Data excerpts
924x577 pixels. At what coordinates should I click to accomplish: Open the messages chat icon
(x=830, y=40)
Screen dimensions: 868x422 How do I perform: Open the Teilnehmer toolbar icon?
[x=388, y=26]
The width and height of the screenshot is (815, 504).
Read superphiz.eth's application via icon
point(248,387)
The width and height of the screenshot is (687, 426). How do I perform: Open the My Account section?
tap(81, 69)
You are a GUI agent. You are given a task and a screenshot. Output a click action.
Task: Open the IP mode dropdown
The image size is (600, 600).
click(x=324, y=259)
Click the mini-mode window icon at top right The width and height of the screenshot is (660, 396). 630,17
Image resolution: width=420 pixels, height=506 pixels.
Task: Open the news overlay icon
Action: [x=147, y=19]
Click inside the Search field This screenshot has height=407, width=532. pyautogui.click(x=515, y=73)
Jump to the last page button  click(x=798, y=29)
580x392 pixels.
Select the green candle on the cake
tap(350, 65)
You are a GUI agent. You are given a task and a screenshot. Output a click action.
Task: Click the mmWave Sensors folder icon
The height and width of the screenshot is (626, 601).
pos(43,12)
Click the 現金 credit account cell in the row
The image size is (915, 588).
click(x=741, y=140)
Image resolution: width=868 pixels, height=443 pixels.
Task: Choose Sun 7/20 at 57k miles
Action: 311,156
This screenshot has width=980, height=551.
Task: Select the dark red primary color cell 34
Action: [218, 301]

_ABOUT THIS TASK:_
Copy each line of the entries exactly.

_TASK OUTPUT:_
924x577 pixels. At what coordinates should I click to accomplish: Open the messages chat icon
(x=830, y=40)
Screen dimensions: 868x422 How do I perform: Open the Teilnehmer toolbar icon?
[x=388, y=26]
The width and height of the screenshot is (815, 504).
Read superphiz.eth's application via icon
point(248,387)
The width and height of the screenshot is (687, 426). How do I perform: Open the My Account section?
tap(81, 69)
You are a GUI agent. You are given a task and a screenshot. Output a click action.
Task: Open the IP mode dropdown
The image size is (600, 600).
click(x=324, y=259)
Click the mini-mode window icon at top right The width and height of the screenshot is (660, 396). 630,17
Image resolution: width=420 pixels, height=506 pixels.
Task: Open the news overlay icon
Action: [x=147, y=19]
Click inside the Search field This screenshot has height=407, width=532. pyautogui.click(x=515, y=73)
Jump to the last page button  click(x=798, y=29)
580x392 pixels.
Select the green candle on the cake
tap(350, 65)
You are a GUI agent. You are given a task and a screenshot. Output a click action.
Task: Click the mmWave Sensors folder icon
The height and width of the screenshot is (626, 601).
pos(43,12)
Click the 現金 credit account cell in the row
The image size is (915, 588).
click(x=741, y=140)
Image resolution: width=868 pixels, height=443 pixels.
Task: Choose Sun 7/20 at 57k miles
Action: 311,156
This screenshot has width=980, height=551.
Task: Select the dark red primary color cell 34
Action: [218, 301]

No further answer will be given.